Reproduce the data below word for word, omitting the picture.

§ **Provided data**:
--------------------

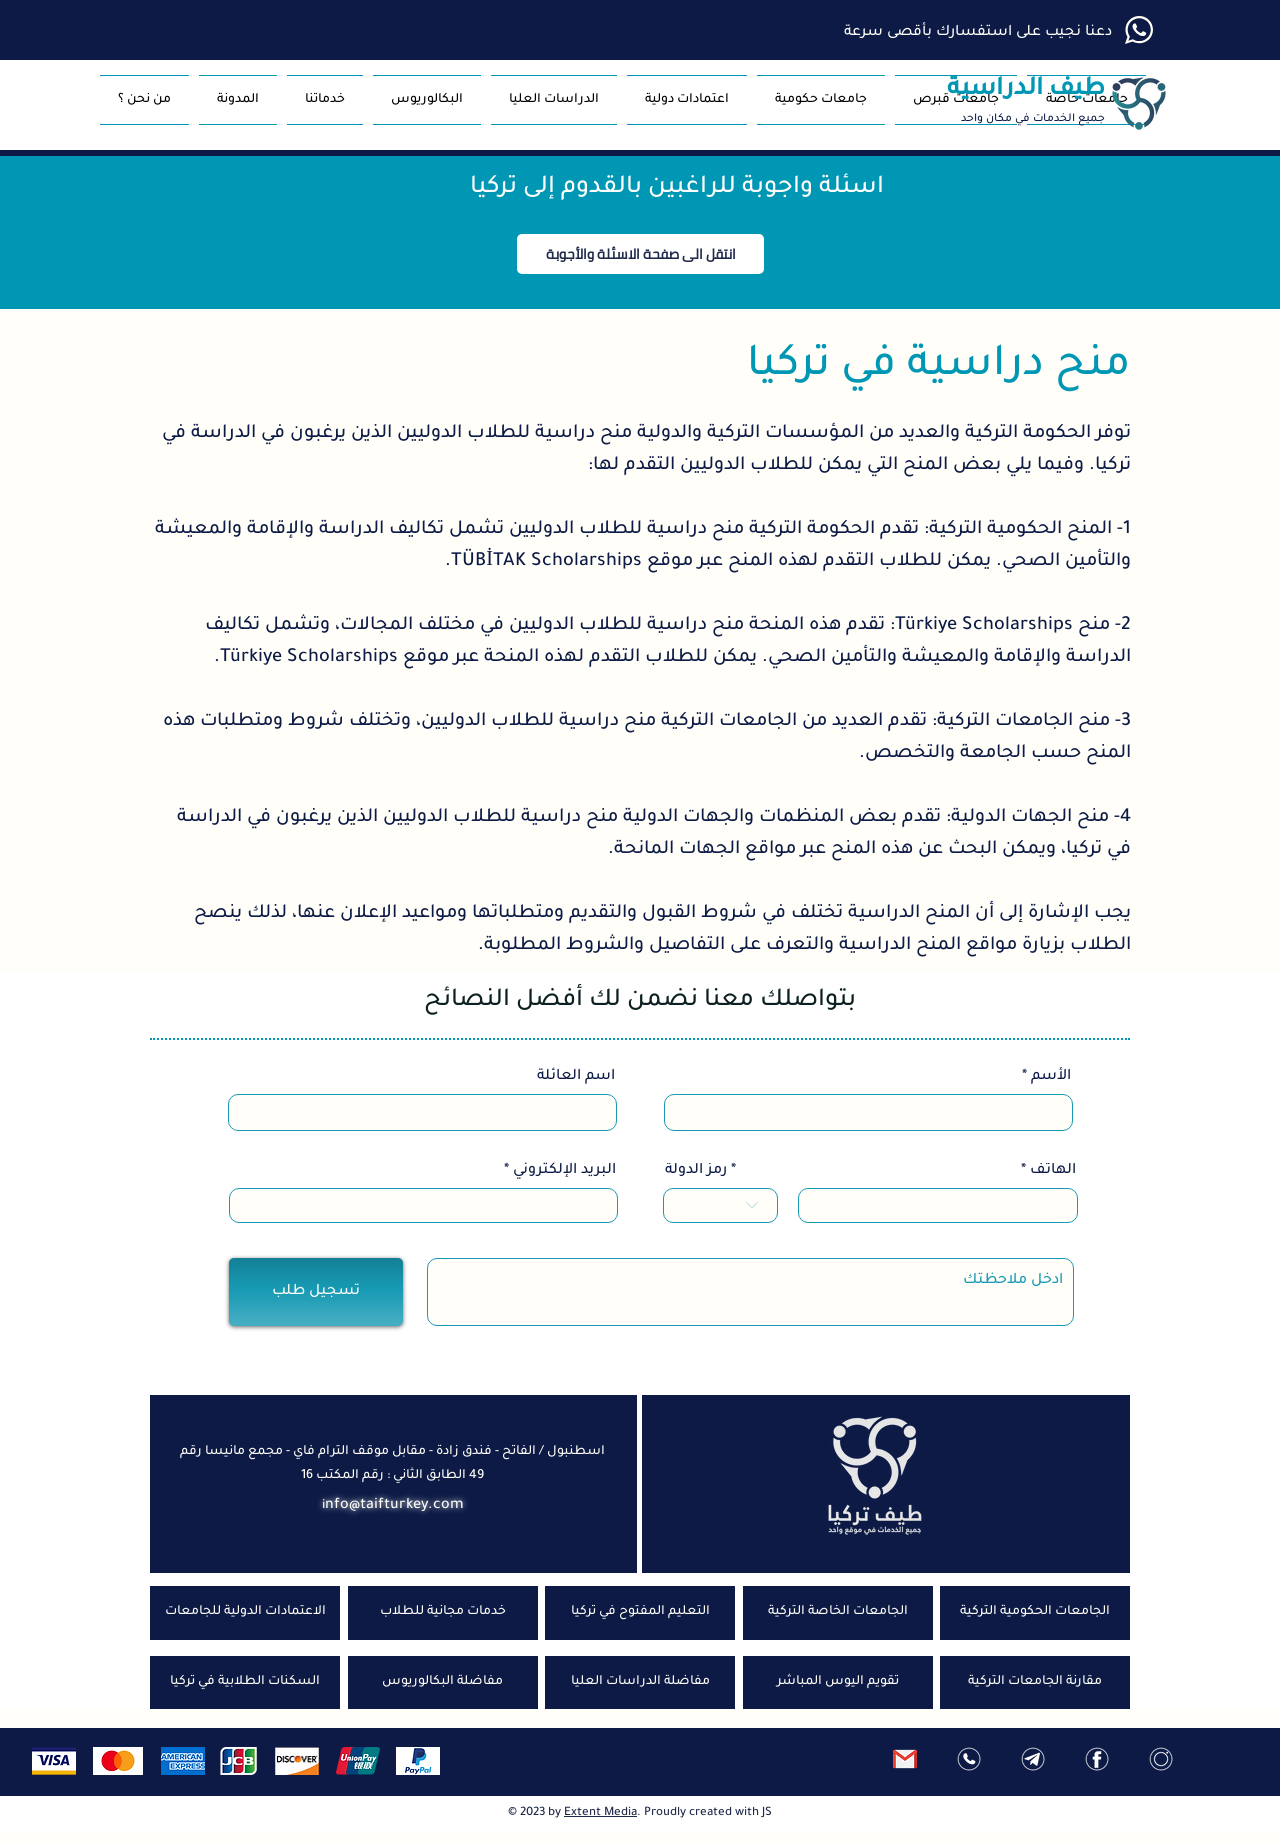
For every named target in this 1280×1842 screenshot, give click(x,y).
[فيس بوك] (1097, 1759)
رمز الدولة (696, 1171)
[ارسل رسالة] (905, 1759)
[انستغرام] (1161, 1759)
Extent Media (600, 1813)
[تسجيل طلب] (316, 1292)
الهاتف (1053, 1171)
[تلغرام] (1033, 1759)
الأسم (1051, 1077)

--------------------

§ **Exercise output**:
For every named target in this 1280×1842 screenshot, give click(x,y).
[فيس بوك] (1097, 1759)
رمز الدولة (696, 1171)
[ارسل رسالة] (905, 1759)
[انستغرام] (1161, 1759)
Extent Media (600, 1813)
[تسجيل طلب] (316, 1292)
الهاتف (1053, 1171)
[تلغرام] (1033, 1759)
الأسم (1051, 1077)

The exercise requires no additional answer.